CommentThere is a fair amount of information available online concerning sleep cycles and Circadian Rhythms. The university I work at has a sleep clinic where research is conducted into the subject; and a colleague in the Engineering Faculty where I am is conducting research into this and using brain patterns as a way of communicating.
For us ordinary mortals, however, who just want a good night's sleep, the information available in Sleep Calculator and Sleep Cycle Calculator is useful to have to hand in the form of an app and as a quick reference. These apps gave about the same suggestions (allowing for time to doze off).
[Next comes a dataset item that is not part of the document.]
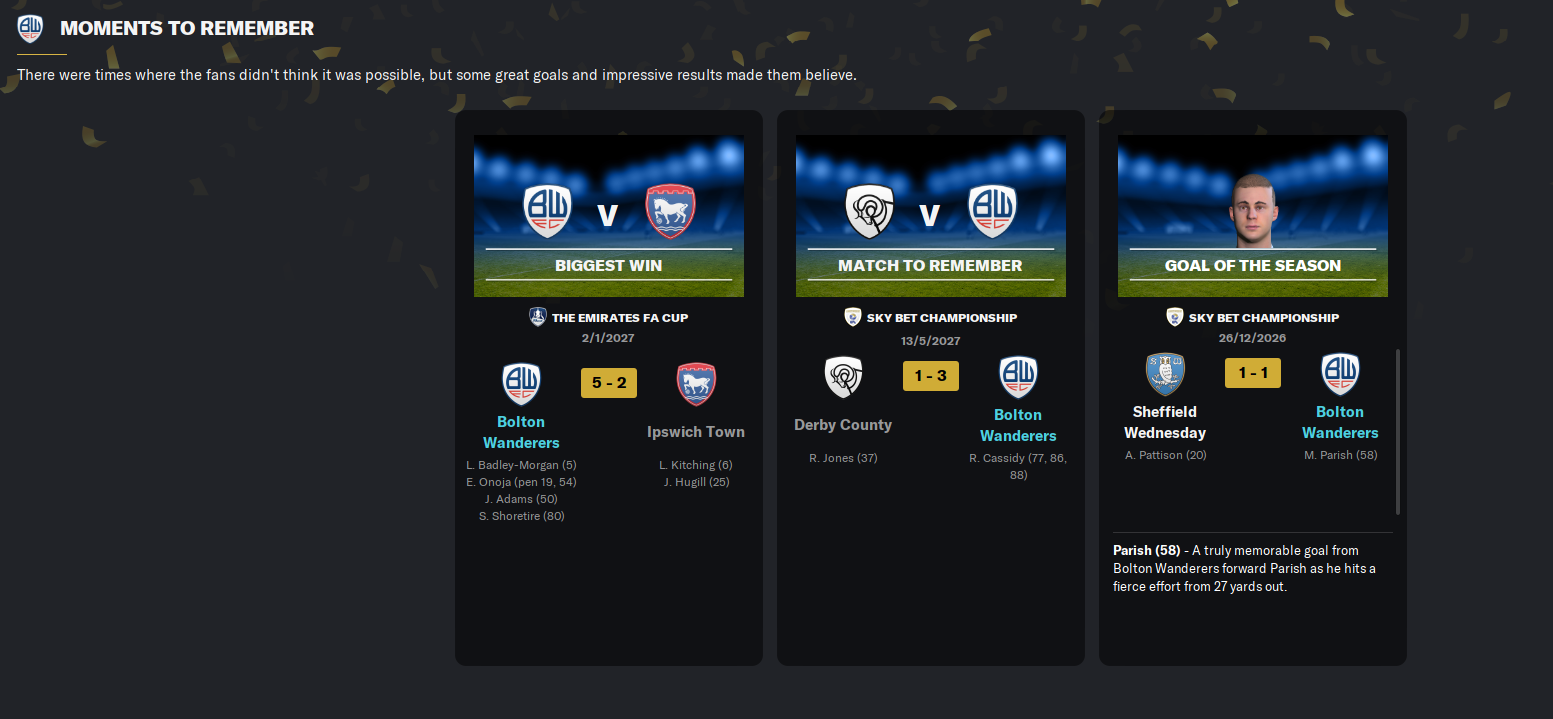Open the 1 - 3 match result
This screenshot has width=1553, height=719.
pos(931,376)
Sleep Cycle Alarm Clock takes a different approach and detects when we pass through the various stages of sleep to bring analysis to the process and hopefully wake a user at the time in a sleep cycle when we will feel at our best. In my limited experience the results seem to support the developer's claims.
I am in two minds about the Dream:ON app. While I noticed no significant effects, there is no proof that I did not dream. There is also a comparison between sleep a few months ago, which was considerably more disturbed (I am now in a new apartment and alone). Nonetheless, I am a little sceptical. I would also be wary of posting to Facebook information about people I know appearing in my dreams: that way danger lies.
The app claims to have a scientific use, but the site of Yuza that develops and maintains the app claims it is an entertainment entrepreneur, with HQ in Carnaby Street, London. Dr Wiseman, the man behind the app has a mixed background, starting as a magician and ending as a professor at the University of Hertfordshire (formerly Hatfield Polytechnic). He has published several papers and some are available online.
Graham K. Rogers teaches at the Faculty of Engineering, Mahidol University in Thailand. He wrote in the Bangkok Post, Database supplement on IT subjects. For the last seven years of Database he wrote a column on Apple and Macs.